British film-maker Paul Greengrass has said he did not expect to end up becoming a “blockbuster director”.
The 62-year-old has directed three of the five films in the Jason Bourne spy franchise, which are based on the novels by Robert Ludlum.
His other well-known projects include The Murder Of Stephen Lawrence, 2002’s Bloody Sunday and United 93, which earned him a best director Oscar nomination.
He also directed Hollywood A-lister Tom Hanks in 2013’s Captain Phillips, which was based on the real-life 2009 hijacking of an American cargo ship by Somalian pirates.
“It was never what I thought I would end up doing and it came along and I thought ‘Oh yeah, I know what to do with this (Bourne)’,” he told BBC Radio 4 show Desert Island Discs.
“I wouldn’t want to only do that (direct blockbusters) and I haven’t, but that character spoke to me for sure. I loved the fact that Jason Bourne was a sort of oppositional character, he was opposed to the system, he knew they were lying to him and he wanted to find out why.”
The award-winning director said he thought the Bourne films resonated with a young audience because they “told the truth of that time”.

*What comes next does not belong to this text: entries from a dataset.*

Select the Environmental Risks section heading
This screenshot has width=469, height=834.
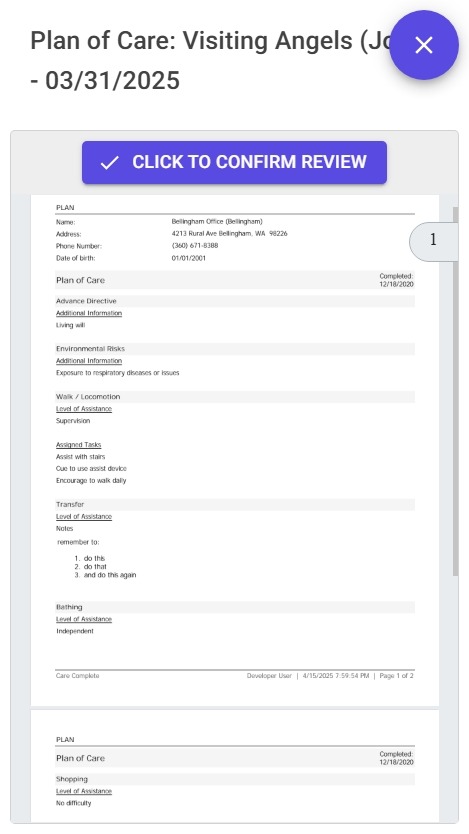pos(90,349)
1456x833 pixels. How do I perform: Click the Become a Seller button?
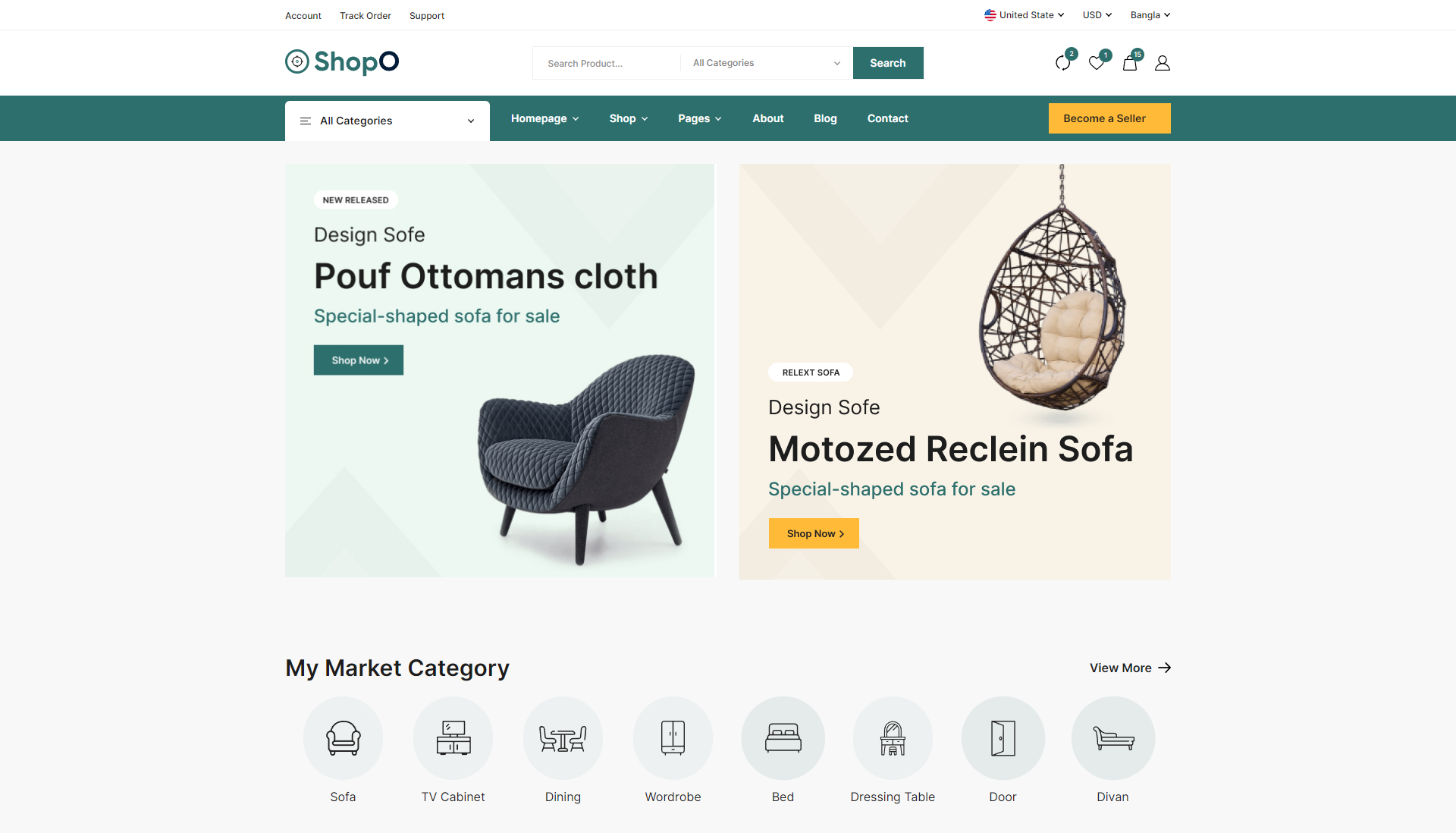coord(1109,118)
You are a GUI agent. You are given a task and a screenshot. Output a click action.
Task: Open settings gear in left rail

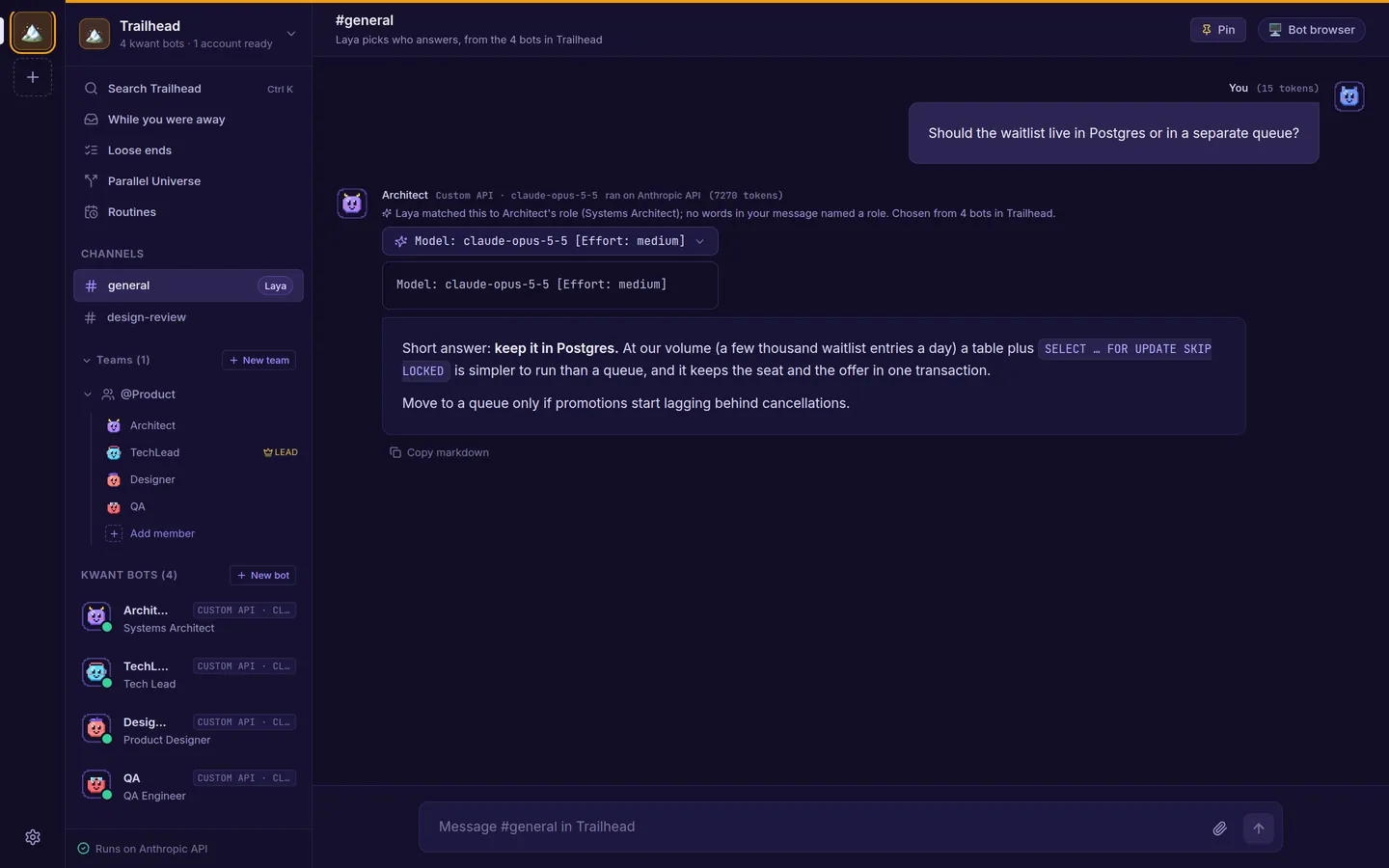tap(33, 837)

He told Desert Island Discs presenter Kirsty Young: “You know I think if you want to understand something of what happened in America, in Britain and in the West in the early years of the 2000s, the fear, the paranoia, I think the Bourne movies give you a pretty good sense of that in a popcorn, commercial way.

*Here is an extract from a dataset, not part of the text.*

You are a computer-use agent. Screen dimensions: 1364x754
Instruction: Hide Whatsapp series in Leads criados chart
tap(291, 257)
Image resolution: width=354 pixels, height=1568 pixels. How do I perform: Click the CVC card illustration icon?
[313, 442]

“But I think that young people particularly responded because of that and the sense it told the truth of that time.”
Greengrass directed Hollywood star Matt Damon in The Bourne Supremacy (2004) and The Bourne Ultimatum (2007), having taken over from Doug Liman, who was at the helm of the first film, 2002’s The Bourne Identity.

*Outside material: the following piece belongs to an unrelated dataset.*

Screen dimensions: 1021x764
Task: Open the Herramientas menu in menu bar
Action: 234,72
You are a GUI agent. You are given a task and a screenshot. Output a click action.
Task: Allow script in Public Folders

He did not direct The Bourne Legacy in 2012, but returned to the franchise for the fifth film, Jason Bourne, which also saw the return of Damon in the title role.
Damon starred as the amnesiac assassin in the first three movies, but stepped down after 2007’s The Bourne Ultimatum and said he would not reprise the role unless Greengrass returned to direct.
Despite a few blockbusters under his belt, his 1999 TV film about the murder of teenager Stephen Lawrence is still regarded as one of his most acclaimed projects.
He told Young about the “enormous responsibility” attached to projects like that when you are a director.
“I remember showing Doreen Lawrence that film and I remember telling her ‘It’s going to be quite difficult, because there is a scene where… well, we had discussed in advance, you are going to see a character called Stephen in a desperate situation and I hope that’s OK’.
“She fixed me with the most steely look and said: ‘There’s nothing you can show that will be the remotest bit like what I experienced, so you don’t be sensitive on my account. It’s people out there that have to understand the truth’.
“And you see that time and time again, it’s us that don’t want to see the truth, it’s us for whom these stories are too soon, it’s us who don’t want to be confronted with the details.
“Now that’s not to say sensitivity and discretion isn’t part of it, but we should never forget that this is part of our world and those who are the victims demand to be heard, always.”
Among the songs he chose were Bruce Springsteen’s If I Should Fall Behind, Bob Dylan’s Forever Young and the soundtrack to 1962’s Lawrence Of Arabia.
He chose a guitar as his luxury item and for his book, 100 Years Of Crystal Palace Football Club by Nigel Sands.